En el último bienio ha recobrado actualidad literaria en España el célebre libro del pensador alemán O. Spengler La decadencia de Occidente, objeto de un traducción cuasi perfecta y, desde luego, admirable del gran ensayista jiennense D. Manuel García Morente (1886-1942), ejemplo asaz significativo del envidiable nivel alcanzado por las letras hispánicas (pues, el fenómeno alcanzó también a la América española) en el, culturalmente, fausto decenio de los años veinte de la centuria pasada.

En el presente, a la husma de signos y pruebas que evidencien las tesis de la inevitable postración sufrida por Occidente conforme al sentir expresado por voces y plumas cada día más nutridas, son incontables los creadores de opinión que desprecian a cualquier lletraferit que no eche su cuarto a espadas en la cuestión. Temeroso el anciano cronista de que su silencio pueda interpretarse como altivo o culpable de indiferencia frente a un fenómeno recientemente generalizado en los medios de comunicación nacionales y extranjeros --controversias mediáticas acerca de la naturaleza última de acontecimientos tales como los «chalecos amarillos», el brexit o el creciente malestar social...--, introduce aquí su modesto parecer al hilo del estimulante ejemplo descrito en el artículo precedente acerca de un admirable servidor del Estado en uno de los organismos más entrañados en la sociedad española desde poco ha de menos de un siglo.

Introducido ya en la excitante temática, el cronista apuntaría a la extendida falta de vocación que se descubre, ostensible y fácilmente, en múltiples facetas de la vida española desde que el tsunami de la quiebra económica de ha una década golpeó sañudamente las estructuras no solo materiales sino igualmente anímicas de la colectividad nacional.

Un sobresaliente escrutador de las últimas, Julián Marías (1910-2005), en el tramo final de su fecunda existencia insistía con frecuencia en el peraltado valor del entusiasmo para acometer con responsabilidad y eficacia las más diversas tareas, ya que la capacidad energética de la vocación y el talante comprometido abaten las barreras más graníticas en el camino de sus metas y deberes. Los ejemplos hallados en fecha reciente por el articulista en el mundo ferroviario avalan por entero la acertada visión del insigne humanista vallisoletano.
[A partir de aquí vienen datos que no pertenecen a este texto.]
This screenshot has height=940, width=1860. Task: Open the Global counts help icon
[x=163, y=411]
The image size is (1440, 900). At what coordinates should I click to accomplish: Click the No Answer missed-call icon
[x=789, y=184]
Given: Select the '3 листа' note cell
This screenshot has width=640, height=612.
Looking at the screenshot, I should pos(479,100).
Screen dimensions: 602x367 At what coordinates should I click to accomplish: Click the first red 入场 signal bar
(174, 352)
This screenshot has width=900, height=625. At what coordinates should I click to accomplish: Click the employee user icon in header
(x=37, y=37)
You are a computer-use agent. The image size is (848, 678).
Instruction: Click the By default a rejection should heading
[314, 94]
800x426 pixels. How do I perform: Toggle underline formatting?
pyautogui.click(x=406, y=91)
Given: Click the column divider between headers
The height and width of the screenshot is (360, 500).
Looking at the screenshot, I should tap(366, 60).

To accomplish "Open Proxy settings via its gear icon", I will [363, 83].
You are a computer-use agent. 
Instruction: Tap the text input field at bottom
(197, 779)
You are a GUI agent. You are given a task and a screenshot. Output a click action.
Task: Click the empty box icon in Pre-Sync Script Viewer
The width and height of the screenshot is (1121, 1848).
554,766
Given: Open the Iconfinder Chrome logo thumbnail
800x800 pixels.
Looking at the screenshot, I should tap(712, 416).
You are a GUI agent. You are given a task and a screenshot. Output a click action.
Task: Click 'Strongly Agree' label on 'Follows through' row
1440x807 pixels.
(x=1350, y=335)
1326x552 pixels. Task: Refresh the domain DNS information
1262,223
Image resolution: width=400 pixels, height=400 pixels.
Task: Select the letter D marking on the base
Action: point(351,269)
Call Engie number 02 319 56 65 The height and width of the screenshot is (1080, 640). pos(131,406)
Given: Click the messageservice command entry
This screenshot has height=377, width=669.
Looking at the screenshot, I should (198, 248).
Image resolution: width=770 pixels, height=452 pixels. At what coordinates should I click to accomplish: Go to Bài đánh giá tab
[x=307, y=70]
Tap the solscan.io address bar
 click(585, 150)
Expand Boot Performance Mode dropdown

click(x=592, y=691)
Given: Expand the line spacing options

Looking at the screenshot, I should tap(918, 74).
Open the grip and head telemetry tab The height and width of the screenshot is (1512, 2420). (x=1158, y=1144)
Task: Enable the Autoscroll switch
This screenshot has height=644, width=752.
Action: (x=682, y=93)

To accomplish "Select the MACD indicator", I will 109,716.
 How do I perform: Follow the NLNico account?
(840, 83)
En los comedios de este climatológicamente muy desconcertante otoño un nuevo lance en el abigarrado planeta de la Renfe le ratificó en su alto aprecio por la vocación. En su pequeño pupitre madrileño de la Estación de Atocha, D. Miguel Angel (¿?), se negó en redondo a facilitar sus apellidos en nombre de la privacidad exigible a cualquier funcionario o empleado en el ejercicio de su estricta misión profesional) le confidenció al cronista que era nieto e hijo de miembros de la Renfe, de los que había recogido y casi somatizado una invencible afección por sus gentes y asuntos, prestando muy gozoso y con renovado entusiasmo sus, a las veces, penosas labores, con clara conciencia de formar parte de una humilde pero cívicamente enaltecida saga de trabajadores públicos.

Con la impactante aun imagen en su retina de las algaradas en su muy querida y, en ocasiones, hasta añorada Universidad «Central» de Barcelona, el anciano cronista, ante el ejemplo del joven empleado, no perdió su fe y esperanza en un porvenir mejor para una patria hodierno empequeñecida.